- Map of the Australian Capital Territory
- Created: 1949
- Abolished: 1974
- MP: Lewis Nott (1949-1951); Jim Fraser (1951-1970); Kep Enderby (1970-1974);
- Party: Independent (1949-1951); Labor (1951-1974);
- Namesake: Australian Capital Territory
- Demographic: Metropolitan and rural

= Division of Australian Capital Territory =

Former Australian federal electoral division

The Division of Australian Capital Territory was an Australian electoral division in the Territory of the same name. The division was created in 1949 to cover the entire Territory, including the whole of the city of Canberra and its surrounding rural areas.

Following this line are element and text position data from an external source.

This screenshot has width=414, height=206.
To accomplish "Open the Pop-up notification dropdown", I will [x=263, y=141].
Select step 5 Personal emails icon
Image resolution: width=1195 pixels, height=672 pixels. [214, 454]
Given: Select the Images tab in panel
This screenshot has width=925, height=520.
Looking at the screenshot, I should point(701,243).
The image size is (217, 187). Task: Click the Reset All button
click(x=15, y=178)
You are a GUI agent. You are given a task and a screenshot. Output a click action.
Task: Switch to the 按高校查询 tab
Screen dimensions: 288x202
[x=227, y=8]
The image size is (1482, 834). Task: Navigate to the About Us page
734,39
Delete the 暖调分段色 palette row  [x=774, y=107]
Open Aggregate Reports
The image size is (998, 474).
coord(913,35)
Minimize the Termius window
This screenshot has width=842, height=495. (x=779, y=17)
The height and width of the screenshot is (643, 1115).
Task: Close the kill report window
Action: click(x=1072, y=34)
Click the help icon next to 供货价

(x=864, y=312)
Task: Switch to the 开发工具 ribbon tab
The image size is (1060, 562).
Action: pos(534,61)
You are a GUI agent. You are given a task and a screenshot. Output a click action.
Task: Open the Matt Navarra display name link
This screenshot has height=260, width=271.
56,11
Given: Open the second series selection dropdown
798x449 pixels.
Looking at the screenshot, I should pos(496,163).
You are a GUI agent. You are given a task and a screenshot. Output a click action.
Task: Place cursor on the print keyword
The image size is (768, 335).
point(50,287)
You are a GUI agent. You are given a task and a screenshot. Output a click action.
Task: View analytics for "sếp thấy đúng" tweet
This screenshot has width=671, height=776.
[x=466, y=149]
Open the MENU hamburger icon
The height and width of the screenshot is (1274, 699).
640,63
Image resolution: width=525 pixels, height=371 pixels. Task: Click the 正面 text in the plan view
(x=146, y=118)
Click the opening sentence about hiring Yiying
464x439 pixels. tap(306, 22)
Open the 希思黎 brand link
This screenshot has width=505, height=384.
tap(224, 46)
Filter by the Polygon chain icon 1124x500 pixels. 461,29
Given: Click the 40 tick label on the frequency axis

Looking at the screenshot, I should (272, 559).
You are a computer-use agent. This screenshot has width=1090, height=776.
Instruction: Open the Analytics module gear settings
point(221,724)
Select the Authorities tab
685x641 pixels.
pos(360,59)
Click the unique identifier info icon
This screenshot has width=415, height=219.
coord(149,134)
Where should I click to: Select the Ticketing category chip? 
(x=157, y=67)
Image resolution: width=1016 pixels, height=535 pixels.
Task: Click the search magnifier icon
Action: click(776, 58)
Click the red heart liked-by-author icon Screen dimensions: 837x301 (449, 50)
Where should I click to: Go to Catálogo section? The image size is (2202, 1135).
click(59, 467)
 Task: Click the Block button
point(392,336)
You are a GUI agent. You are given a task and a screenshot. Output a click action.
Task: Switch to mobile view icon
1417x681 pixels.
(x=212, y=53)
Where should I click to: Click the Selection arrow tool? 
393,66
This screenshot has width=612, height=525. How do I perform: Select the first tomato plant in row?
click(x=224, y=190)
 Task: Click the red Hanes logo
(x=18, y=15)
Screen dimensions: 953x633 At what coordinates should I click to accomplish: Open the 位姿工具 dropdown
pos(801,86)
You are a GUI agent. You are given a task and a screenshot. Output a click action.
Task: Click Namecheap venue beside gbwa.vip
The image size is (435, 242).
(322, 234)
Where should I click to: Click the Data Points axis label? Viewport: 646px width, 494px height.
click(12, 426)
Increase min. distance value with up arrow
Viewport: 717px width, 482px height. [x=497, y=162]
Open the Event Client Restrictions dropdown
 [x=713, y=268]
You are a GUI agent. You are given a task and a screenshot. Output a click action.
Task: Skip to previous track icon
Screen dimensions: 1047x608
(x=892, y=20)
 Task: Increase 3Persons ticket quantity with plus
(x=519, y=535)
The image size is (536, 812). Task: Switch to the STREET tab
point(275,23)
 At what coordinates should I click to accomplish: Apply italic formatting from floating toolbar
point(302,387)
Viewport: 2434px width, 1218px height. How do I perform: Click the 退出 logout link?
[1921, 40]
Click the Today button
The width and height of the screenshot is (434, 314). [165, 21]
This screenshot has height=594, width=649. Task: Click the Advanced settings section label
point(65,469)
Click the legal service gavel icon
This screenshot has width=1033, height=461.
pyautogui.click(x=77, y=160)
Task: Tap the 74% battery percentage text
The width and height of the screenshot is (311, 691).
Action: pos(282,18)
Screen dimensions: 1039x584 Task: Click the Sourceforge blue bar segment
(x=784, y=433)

Prior to 1949, the Australian Capital Territory (ACT) had no representation in the Australian Parliament. The ACT's first member was elected at the 1949 federal election. However, until 1966 he could only vote on matters relating to the ACT and did not count for the purposes of forming government. In 1966, full voting rights were granted. For most of its history, it was a fairly safe seat for the Australian Labor Party.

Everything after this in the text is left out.